Going against the political tide
“I believe that the MCC is an example of respect and community spirit in society even beyond religious issues,” said the Cuban journalist Eileen Sosin Martinez, who has written about the MCC in Cuba for the government-critical website openDemocracy. “It offers a space for resistance and hope by including all people” at a time when religious fundamentalism is experiencing a boom in Cuba, she told DW.
Martinez was alluding to the debate about same-sex marriage that is currently going on in Cuba. Before the reform of the constitution in 2019, the Cuban LGBTQI+ community had hoped that the Havana regime would make marriage for all a constitutional right. Various churches objected to the idea; the MCC supported it. In the end, the issue was not included in the constitution.
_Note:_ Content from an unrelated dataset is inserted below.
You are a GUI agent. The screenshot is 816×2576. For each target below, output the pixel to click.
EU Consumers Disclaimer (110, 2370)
Now the community hopes that same-sex marriage will be enshrined in the Family Code, which is to be amended in 2021.
Whatever decision is taken, the MCC will not let itself be restricted, says Yivi Cruz. “We celebrate weddings for all those who want them, because love must not be a privilege,” the pastor says. The congregation also campaigns on other social and political issues, such as education on sexual health and environmental protection.
Cruz says the aim is to found more congregations in Cuba. “We want to be present wherever our liberating theology is needed,” she said.